§ Input for this task
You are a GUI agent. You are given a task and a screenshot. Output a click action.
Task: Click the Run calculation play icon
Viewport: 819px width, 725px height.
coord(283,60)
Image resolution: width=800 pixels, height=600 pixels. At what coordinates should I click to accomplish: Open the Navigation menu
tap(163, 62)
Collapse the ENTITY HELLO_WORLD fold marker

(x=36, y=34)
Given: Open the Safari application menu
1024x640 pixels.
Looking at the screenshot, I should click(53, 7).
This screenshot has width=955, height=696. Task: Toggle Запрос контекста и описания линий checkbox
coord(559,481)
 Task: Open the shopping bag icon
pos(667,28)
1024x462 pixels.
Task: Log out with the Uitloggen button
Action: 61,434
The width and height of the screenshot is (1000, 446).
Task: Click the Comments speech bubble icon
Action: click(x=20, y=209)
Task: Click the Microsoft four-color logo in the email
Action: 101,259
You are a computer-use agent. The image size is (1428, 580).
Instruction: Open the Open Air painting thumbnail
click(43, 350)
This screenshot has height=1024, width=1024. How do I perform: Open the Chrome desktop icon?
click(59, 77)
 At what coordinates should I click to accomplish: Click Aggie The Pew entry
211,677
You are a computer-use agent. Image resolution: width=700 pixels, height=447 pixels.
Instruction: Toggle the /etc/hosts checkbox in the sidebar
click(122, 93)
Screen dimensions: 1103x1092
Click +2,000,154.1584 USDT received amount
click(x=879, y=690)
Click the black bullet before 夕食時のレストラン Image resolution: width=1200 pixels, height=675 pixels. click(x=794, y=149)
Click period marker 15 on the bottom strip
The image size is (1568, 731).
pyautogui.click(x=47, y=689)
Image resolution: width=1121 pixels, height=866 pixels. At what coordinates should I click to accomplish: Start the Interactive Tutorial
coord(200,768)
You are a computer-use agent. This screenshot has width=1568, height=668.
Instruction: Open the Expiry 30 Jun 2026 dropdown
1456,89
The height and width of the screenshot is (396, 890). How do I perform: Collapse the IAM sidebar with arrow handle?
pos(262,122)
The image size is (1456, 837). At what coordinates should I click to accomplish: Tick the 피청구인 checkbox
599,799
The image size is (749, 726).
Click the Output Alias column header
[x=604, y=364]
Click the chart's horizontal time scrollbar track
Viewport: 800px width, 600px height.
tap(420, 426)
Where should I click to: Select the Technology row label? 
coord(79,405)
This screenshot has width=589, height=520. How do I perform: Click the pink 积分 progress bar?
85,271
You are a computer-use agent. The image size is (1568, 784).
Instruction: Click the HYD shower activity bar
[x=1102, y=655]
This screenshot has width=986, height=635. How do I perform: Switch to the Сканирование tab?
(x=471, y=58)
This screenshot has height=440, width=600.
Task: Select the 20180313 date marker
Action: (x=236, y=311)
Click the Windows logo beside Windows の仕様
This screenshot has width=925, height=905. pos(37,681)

§ Try it
All of the entries must be printed again exactly as given.

§ Answer space
You are a GUI agent. You are given a task and a screenshot. Output a click action.
Task: Click the Run calculation play icon
Viewport: 819px width, 725px height.
coord(283,60)
Image resolution: width=800 pixels, height=600 pixels. At what coordinates should I click to accomplish: Open the Navigation menu
tap(163, 62)
Collapse the ENTITY HELLO_WORLD fold marker

(x=36, y=34)
Given: Open the Safari application menu
1024x640 pixels.
Looking at the screenshot, I should click(53, 7).
This screenshot has width=955, height=696. Task: Toggle Запрос контекста и описания линий checkbox
coord(559,481)
 Task: Open the shopping bag icon
pos(667,28)
1024x462 pixels.
Task: Log out with the Uitloggen button
Action: 61,434
The width and height of the screenshot is (1000, 446).
Task: Click the Comments speech bubble icon
Action: click(x=20, y=209)
Task: Click the Microsoft four-color logo in the email
Action: 101,259
You are a computer-use agent. The image size is (1428, 580).
Instruction: Open the Open Air painting thumbnail
click(43, 350)
This screenshot has height=1024, width=1024. How do I perform: Open the Chrome desktop icon?
click(59, 77)
 At what coordinates should I click to accomplish: Click Aggie The Pew entry
211,677
You are a computer-use agent. Image resolution: width=700 pixels, height=447 pixels.
Instruction: Toggle the /etc/hosts checkbox in the sidebar
click(122, 93)
Screen dimensions: 1103x1092
Click +2,000,154.1584 USDT received amount
click(x=879, y=690)
Click the black bullet before 夕食時のレストラン Image resolution: width=1200 pixels, height=675 pixels. click(x=794, y=149)
Click period marker 15 on the bottom strip
The image size is (1568, 731).
pyautogui.click(x=47, y=689)
Image resolution: width=1121 pixels, height=866 pixels. At what coordinates should I click to accomplish: Start the Interactive Tutorial
coord(200,768)
You are a computer-use agent. This screenshot has width=1568, height=668.
Instruction: Open the Expiry 30 Jun 2026 dropdown
1456,89
The height and width of the screenshot is (396, 890). How do I perform: Collapse the IAM sidebar with arrow handle?
pos(262,122)
The image size is (1456, 837). At what coordinates should I click to accomplish: Tick the 피청구인 checkbox
599,799
The image size is (749, 726).
Click the Output Alias column header
[x=604, y=364]
Click the chart's horizontal time scrollbar track
Viewport: 800px width, 600px height.
tap(420, 426)
Where should I click to: Select the Technology row label? 
coord(79,405)
This screenshot has width=589, height=520. How do I perform: Click the pink 积分 progress bar?
85,271
You are a computer-use agent. The image size is (1568, 784).
Instruction: Click the HYD shower activity bar
[x=1102, y=655]
This screenshot has width=986, height=635. How do I perform: Switch to the Сканирование tab?
(x=471, y=58)
This screenshot has height=440, width=600.
Task: Select the 20180313 date marker
Action: (x=236, y=311)
Click the Windows logo beside Windows の仕様
This screenshot has width=925, height=905. pos(37,681)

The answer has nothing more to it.